Monday, December 8, 2014

Monday Mantra: When Parents Become People

mantra is a sound, syllable, word, or group of words that is considered capable of "creating transformation".

Every Monday I will post a new thought, idea, or focus for the week. When you need a breather from life, when you need a little inspiration, or when you're about to jump over the conference table and strangle your co-worker, remember the mantra.


Monday Mantra: Whether we like it or not, parents are people too
Annie Olinick

"It is easier to build up a child than it is to repair an adult."
 - Frederick Douglass

I've seen that quote many a time. It strikes me as one of the most important ones to memorize and live up to. I can see it in people I know. The ones who are unstoppably strong and confident, in all the right ways. The ones who needed more hugs and reassurances that they were loved, that they were enough. I can see it in myself, in all the ways I wish I was different, better.

A parent has the greatest responsibility of anyone out there. It's their job to raise us wild, crazy kids into mature, responsible, healthy adults. That's no easy task, given how different each person can be with personalities, beliefs, thoughts and goals and ideas. 

As a child, you look to your parents for absolutely everything - advice, guidance, life examples, wisdom. You expect them to be almost perfect because, in some ways, you need them to be. One of the most important (and hardest) lessons I ever had to learn was that my mom wasn't just my mom. She was a person, all on her own, with hopes and dreams, disappointments and failures, weird ticks and personality quirks. On some level, I knew this. About her, about all parents. But as her daughter, as a child, I had certain expectations of her as my mother. 

I've realized that there is a point where my mom stops being my mom and she becomes her own person. The person she always has been, always was, long before I was in the picture. The person who can handle certain things and needs me to handle others because she just simply cannot do it. The person who sometimes needs to trade places with me because life has left her alone and she doesn't know what to do next. The person who has her own beliefs about God and the world and what's right and wrong and who will never see eye-to-eye with me on some things that drive me absolutely crazy.

I find it equally comforting and sad that many of my friends can relate to this. We've all had the "What were/are our parent's thinking?" talks. We've made pacts to stop each other from doing those same things in life. We, I think (I hope), won't end up doing them because we have seen and lived them first hand. We will, I'm certain, make our own mistakes. We will fail and mess things up and try and try and try, but at the end of the day I hope we will have built our children up to be strong, compassionate people. I hope when our children see us as people and not just parents, they'll be proud. 

I struggled writing this post. There are so many things I could say from my perspective as a child, which is of course going to be completely different than that of a parent. I have no perspective as a parent right now, unless you count my four legged children. I know there are good parents and mediocre parents and parents that should never have been parents in the first place. I know that most (most, not all) parents try their very best to be good examples to their children.
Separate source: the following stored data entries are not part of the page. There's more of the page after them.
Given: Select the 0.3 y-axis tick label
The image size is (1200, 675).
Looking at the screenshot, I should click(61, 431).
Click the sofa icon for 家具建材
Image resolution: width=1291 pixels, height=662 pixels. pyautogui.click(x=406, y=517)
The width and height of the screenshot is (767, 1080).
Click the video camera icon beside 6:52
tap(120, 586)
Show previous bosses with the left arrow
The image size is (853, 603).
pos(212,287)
I know this. 

I guess what I'm really trying to get across here are two things:

One - We have to accept that our parents are people, too. People who have their own personalities, their own ways of doing things, their own lives. People who will make mistakes and who will let us down, not necessarily on purpose, but because they are simply human. That being said, we have the inherent right as their children to expect a certain level of parenting that guides us, protects us, cares for us, and doesn't leave us wondering WTF is going on in their heads. 
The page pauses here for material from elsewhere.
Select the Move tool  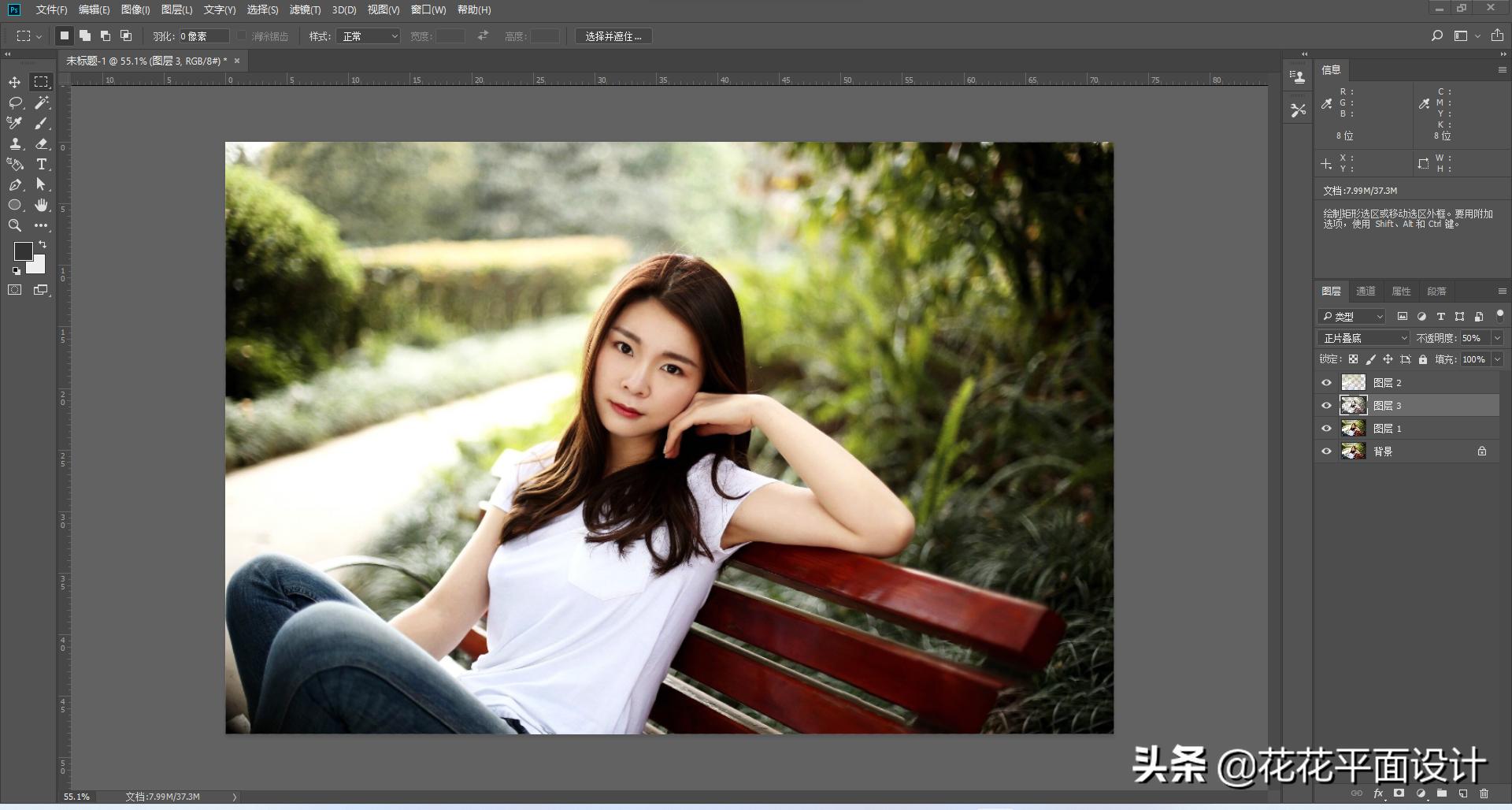(15, 83)
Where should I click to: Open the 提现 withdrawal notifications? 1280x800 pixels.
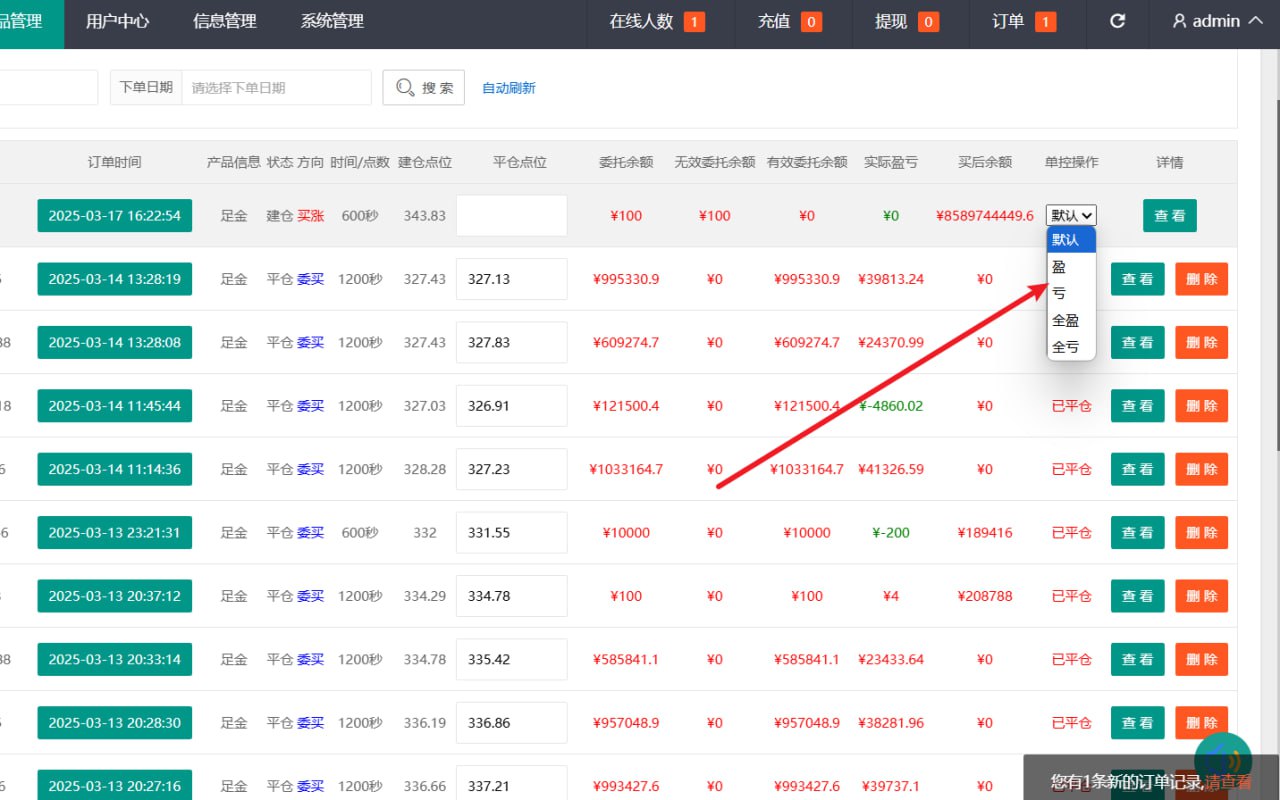point(906,21)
Two - We all have a responsibility to be better people, whether or not we're parents right now. We have a responsibility (to ourselves, to our current children or our future children) to be the best people we possibly can be. To love unconditionally and be fiercely compassionate in all things we do. To set the right examples by demonstrating through our own actions. To build our children up so that they can be even better parents than us. Ultimately, to know at the end of each day with whatever mistakes we made, we gave it everything we had to be the best people our children could have ever hoped we'd be.